Task brief |
Determine how many lines of the data include the word "agent", and write only that number.

Supplied entries |
|---|

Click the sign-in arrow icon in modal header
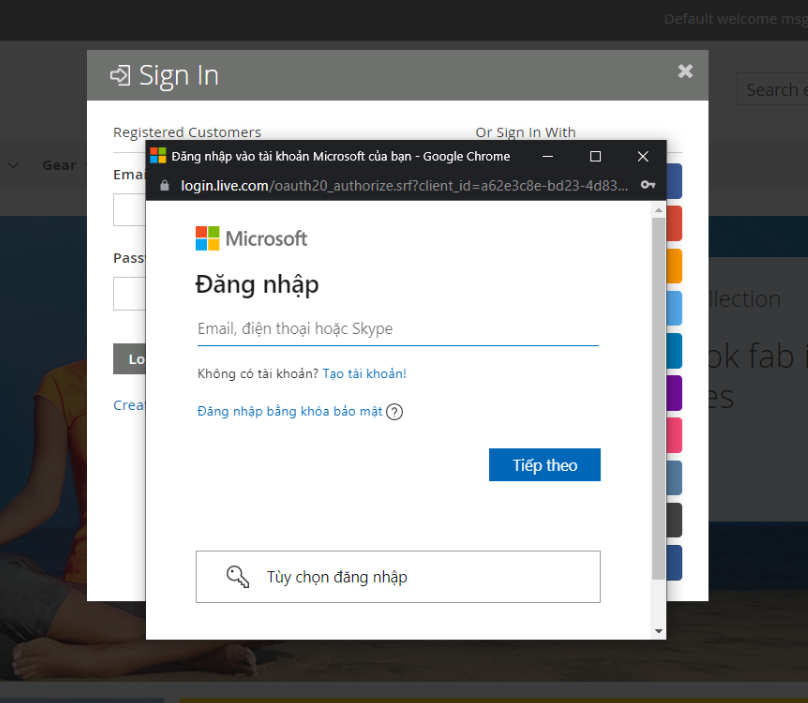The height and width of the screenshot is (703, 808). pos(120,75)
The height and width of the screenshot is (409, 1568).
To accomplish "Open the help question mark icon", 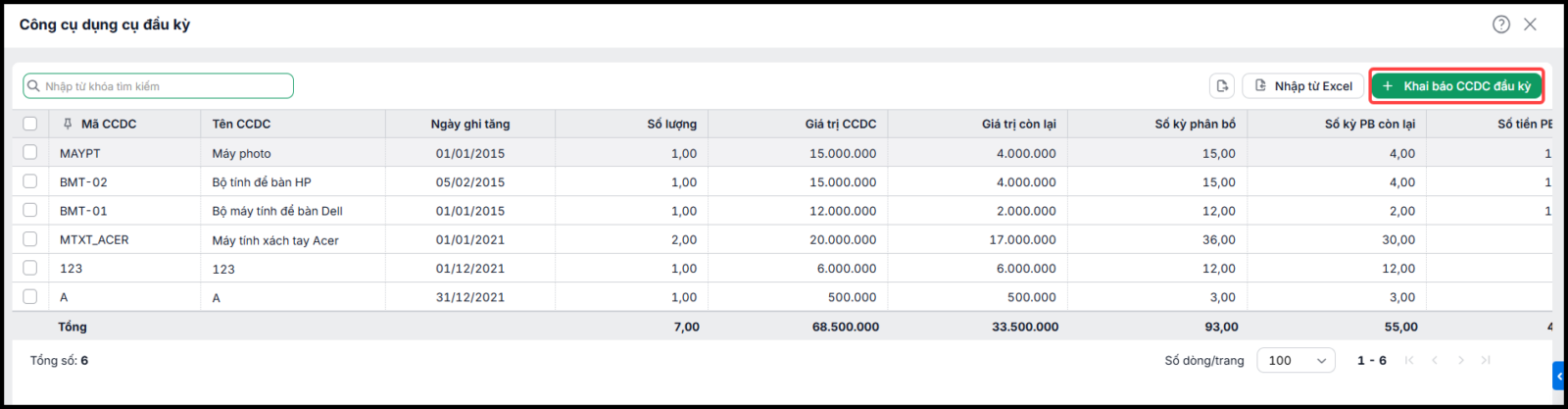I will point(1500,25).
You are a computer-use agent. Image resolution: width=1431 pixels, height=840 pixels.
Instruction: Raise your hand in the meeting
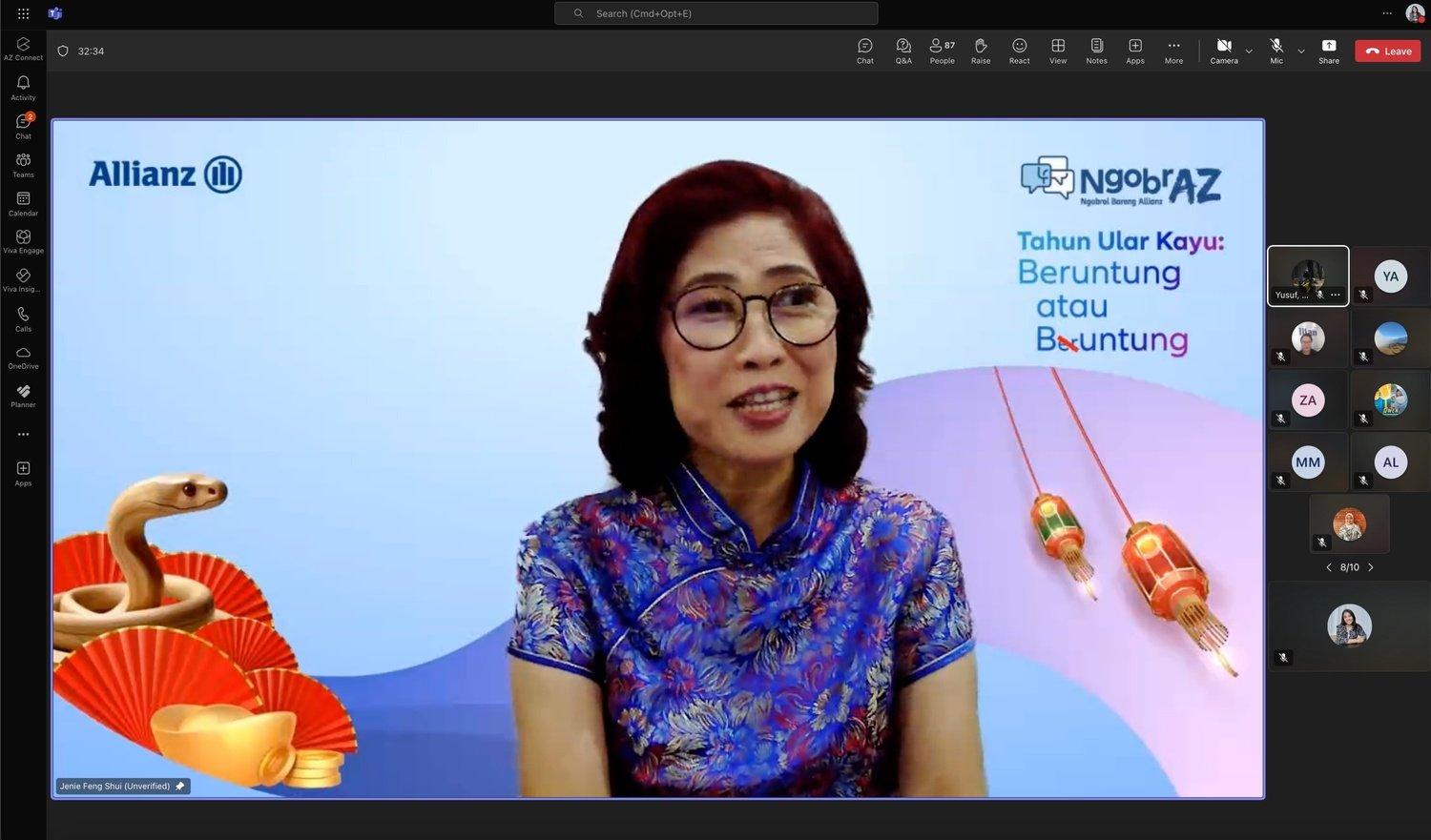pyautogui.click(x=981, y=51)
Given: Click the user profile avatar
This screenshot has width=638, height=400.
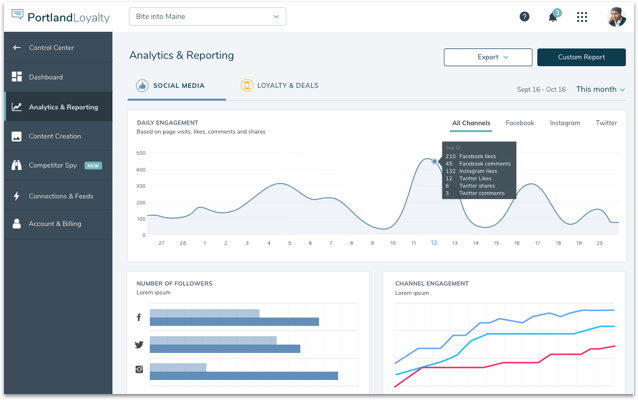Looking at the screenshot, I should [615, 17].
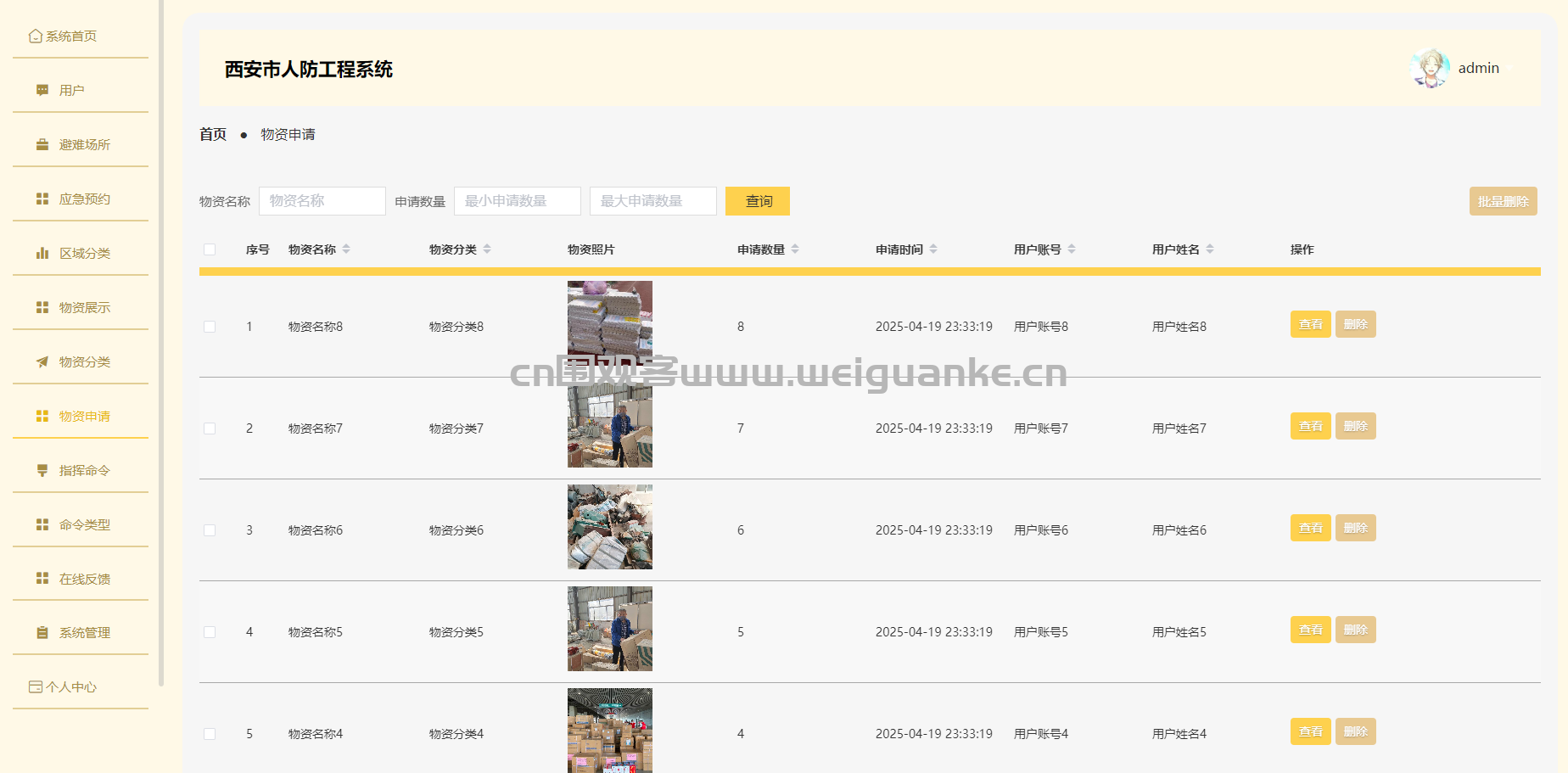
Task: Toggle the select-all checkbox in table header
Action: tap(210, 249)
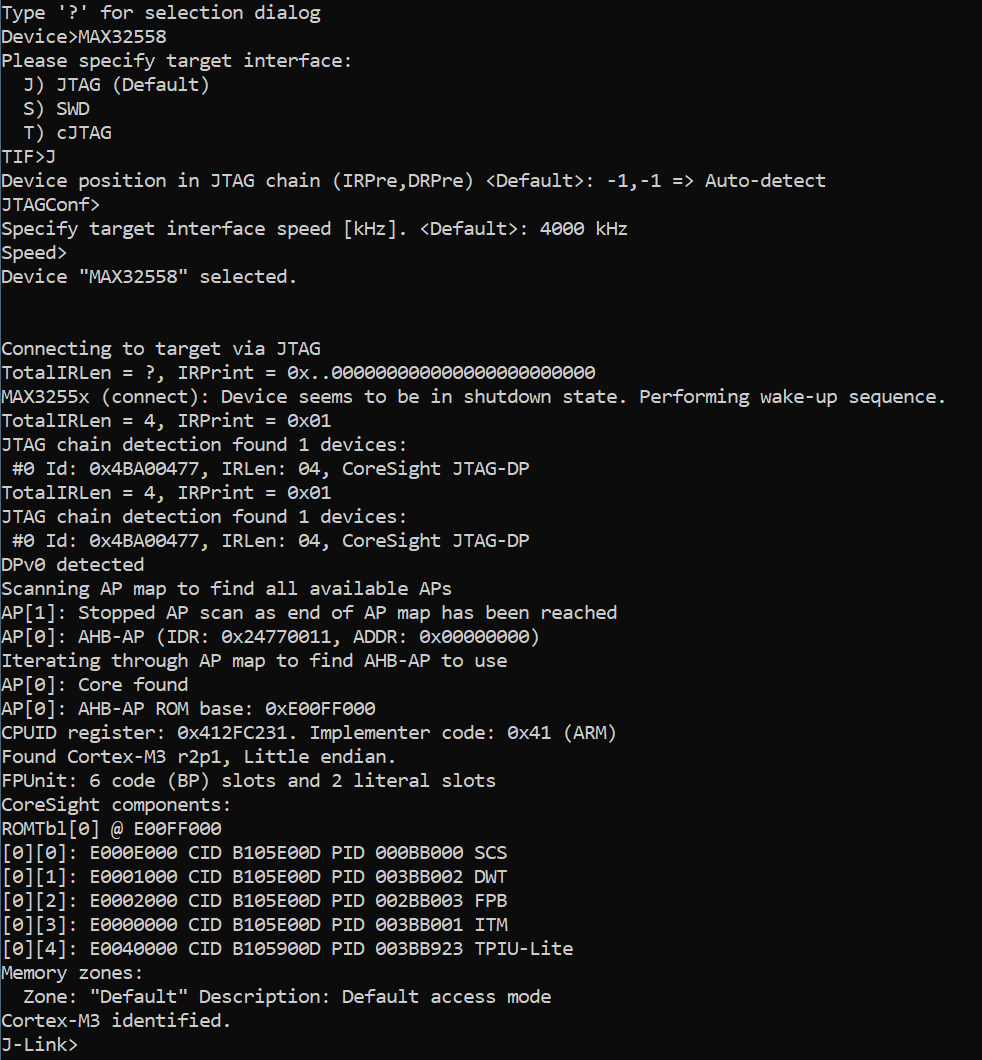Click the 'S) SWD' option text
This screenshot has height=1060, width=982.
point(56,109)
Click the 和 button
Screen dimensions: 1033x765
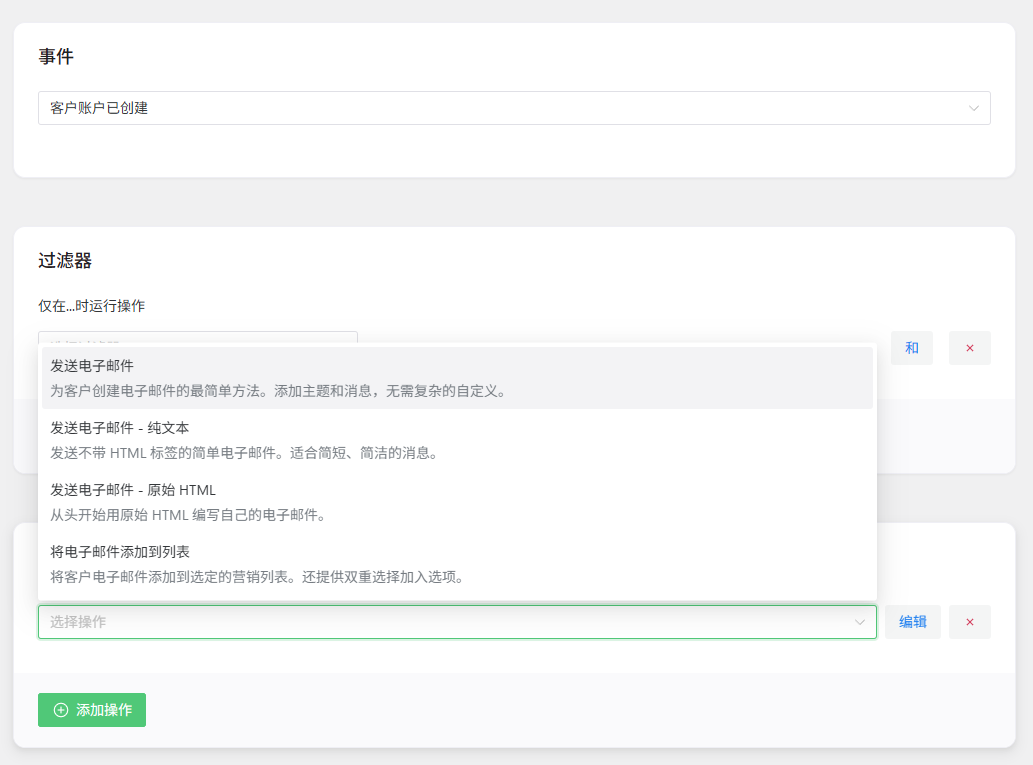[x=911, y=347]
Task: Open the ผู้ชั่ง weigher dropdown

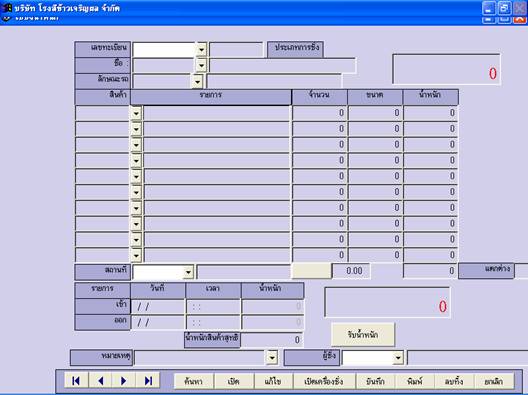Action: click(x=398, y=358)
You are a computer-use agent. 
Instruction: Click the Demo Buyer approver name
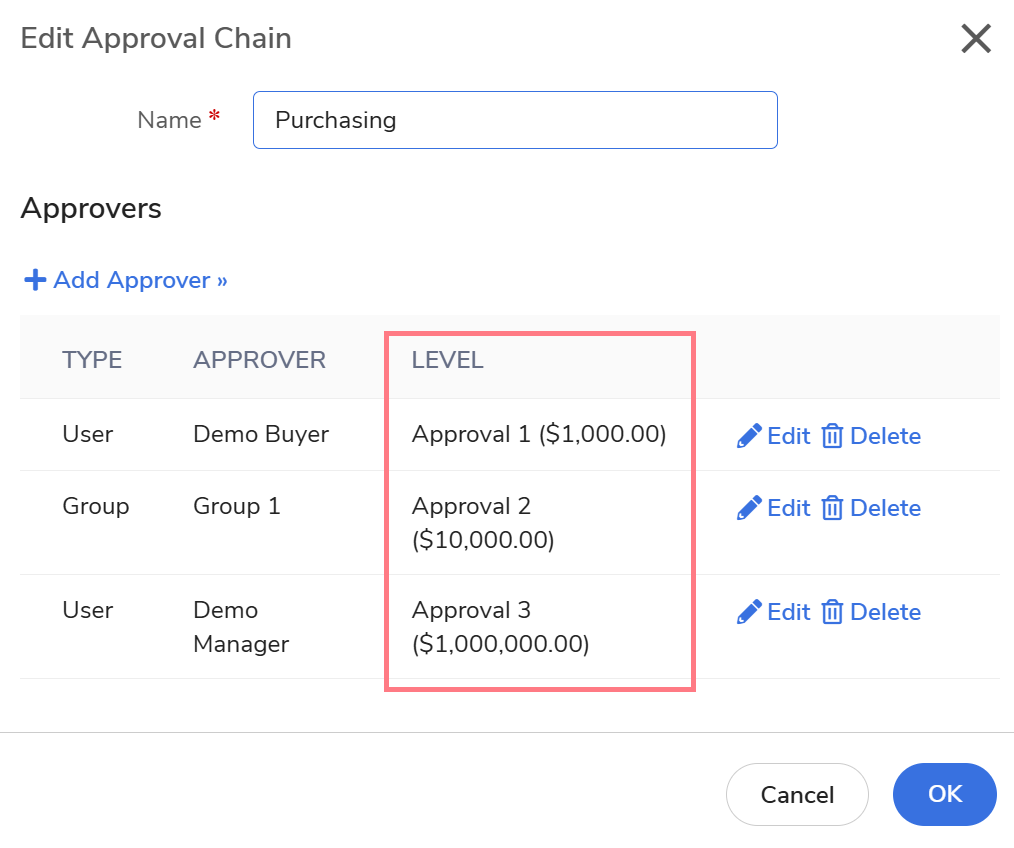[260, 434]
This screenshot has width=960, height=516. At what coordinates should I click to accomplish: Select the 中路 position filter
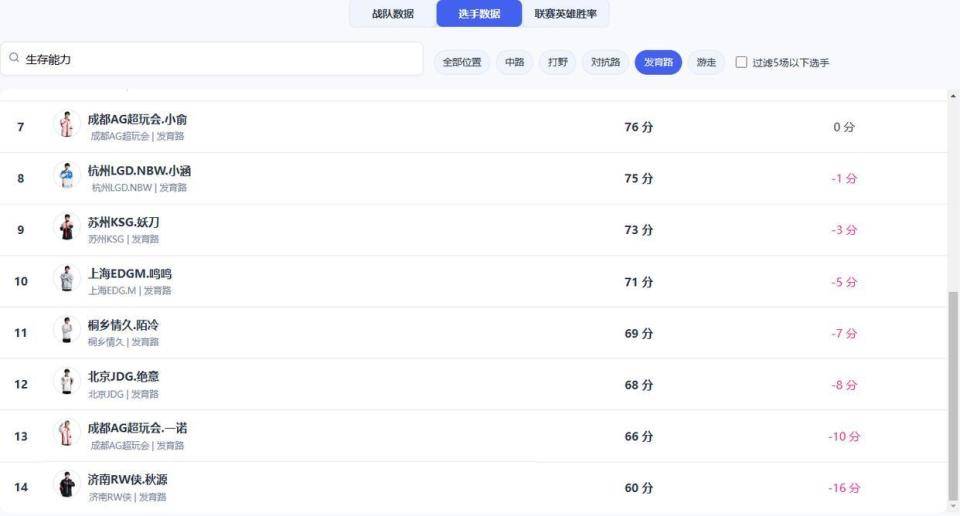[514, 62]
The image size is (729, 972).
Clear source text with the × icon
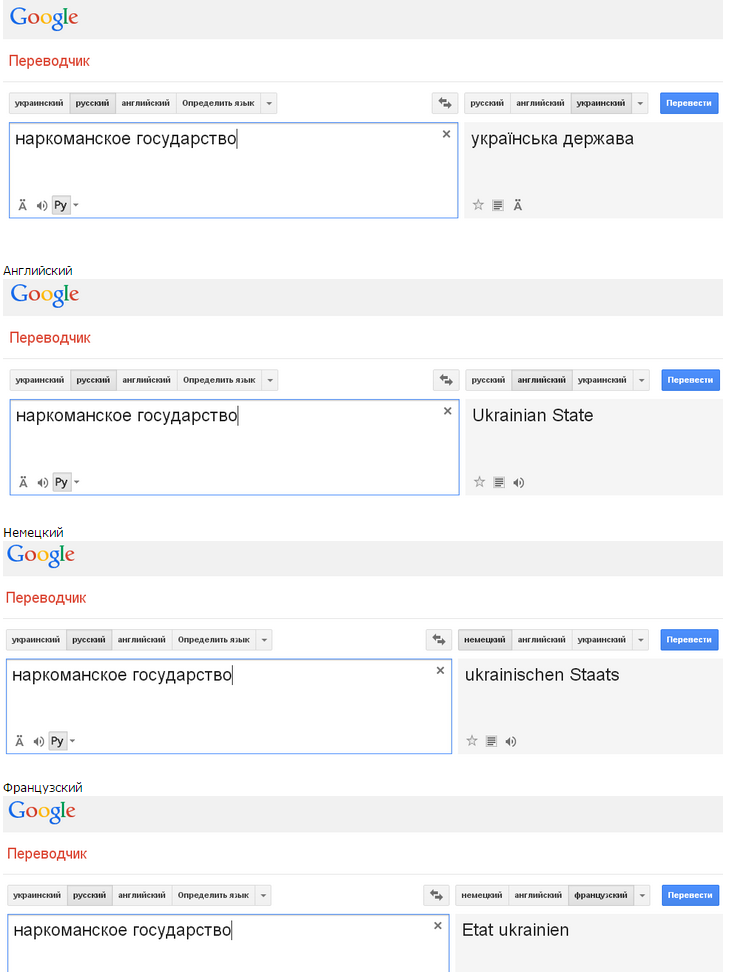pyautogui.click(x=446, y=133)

|---|

Answer to this exercise |
2